In my agency I hire mini-Roberts—people who take ownership of projects, get the work done, resolve roadblocks on their own, and report back to me with the results. It’s how my first boss (who herself probably liked to hire mini-Wendys) thought so naturally it’s how I ended up thinking.
This really does show how important an executive’s personality is in shaping a company, because you end up hiring, firing, and promoting on your values.
Cut Through Fluff and Watch The Red Flags
You are the average of the five people you spend the most time with. Even though the competition for market share is fiercer the large a company gets and it’s harder to organize a large group than a small one, I’ve noticed less defeatism and more efficient meetings at $10 million plus companies compared to their smaller peers.
Kate caught something I haven’t been on the conference circuit long enough to notice, and I’m glad she told me because now I know what to watch for. (I am going to the Digital Marketing Innovation Summit in New York City this March 21 and 22 if anyone wants to grab coffee!)
“These bigger conferences can be a little fluffy,” she said. “I honestly believe in local first.”
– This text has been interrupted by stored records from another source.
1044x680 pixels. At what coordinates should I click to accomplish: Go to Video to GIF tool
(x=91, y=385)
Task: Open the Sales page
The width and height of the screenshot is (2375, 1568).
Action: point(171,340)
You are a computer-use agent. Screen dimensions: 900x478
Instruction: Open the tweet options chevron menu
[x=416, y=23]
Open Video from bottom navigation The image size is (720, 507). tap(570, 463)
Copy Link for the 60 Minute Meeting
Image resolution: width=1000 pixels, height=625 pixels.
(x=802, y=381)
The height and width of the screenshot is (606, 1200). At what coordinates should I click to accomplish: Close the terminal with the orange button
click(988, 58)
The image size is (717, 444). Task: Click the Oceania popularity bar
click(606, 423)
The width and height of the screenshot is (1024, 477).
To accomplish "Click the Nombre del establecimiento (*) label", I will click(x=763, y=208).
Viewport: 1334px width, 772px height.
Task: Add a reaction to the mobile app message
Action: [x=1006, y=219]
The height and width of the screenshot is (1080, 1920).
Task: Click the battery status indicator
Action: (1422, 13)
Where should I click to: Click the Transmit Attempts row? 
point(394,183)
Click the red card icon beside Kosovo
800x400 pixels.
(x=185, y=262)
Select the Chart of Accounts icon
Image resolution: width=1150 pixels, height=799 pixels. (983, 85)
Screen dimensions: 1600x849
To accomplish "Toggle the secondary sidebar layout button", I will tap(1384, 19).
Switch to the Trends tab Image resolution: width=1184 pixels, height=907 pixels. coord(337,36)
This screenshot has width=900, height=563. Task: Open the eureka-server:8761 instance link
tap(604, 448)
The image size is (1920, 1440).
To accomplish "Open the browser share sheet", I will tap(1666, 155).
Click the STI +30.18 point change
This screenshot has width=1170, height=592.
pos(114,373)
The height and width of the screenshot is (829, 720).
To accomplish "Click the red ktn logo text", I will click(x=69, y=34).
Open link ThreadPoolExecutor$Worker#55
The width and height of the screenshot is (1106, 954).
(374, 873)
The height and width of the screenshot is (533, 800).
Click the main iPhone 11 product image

The way she explained it there’s a bit of a conference complex, where you have the charismatic speaker who hits the road and repeats the same spiel over and over. It makes sense you’d see this with national speakers because in the coaching and consulting worlds there are a LOT of hammy, pre-packaged platitudes that don’t really bring you much value. In contrast, Kate finds local events (she lives in the Dallas area) are filled with business owners and entrepreneurs who actually have to produce results if they want to stay in business. It’s a “feet on the ground” perspective that is easier to work with if you’re in the business of making tangible changes.
While we’re on the subject of puncturing bubbles, Kate is also wary of those businesspeople who think they don’t need marketing to begin with. At discovery meetings she’s particularly leery of anyone who makes comments to the extent that they don’t really “need” to market, or who is dishonest about the state of their business. She’s turned away business from people with those attitudes, which frankly is their loss rather than hers.
I think the takeaway here is that if you don’t have your marketing nailed down, you should take a humble approach. Prima donna clients self-select for bad agencies because the good ones don’t want to work with you. Once you end up with a bad fit, it will further sour you on agencies, and the dysfunctional cycle continues.
You have the right to results, and good agencies will be transparent. But when you start off with the posture that everyone’s out to rip you off, it becomes a self-fulfilling prophecy. Make sure you’re getting your money’s worth but don’t start out with a chip on your shoulder!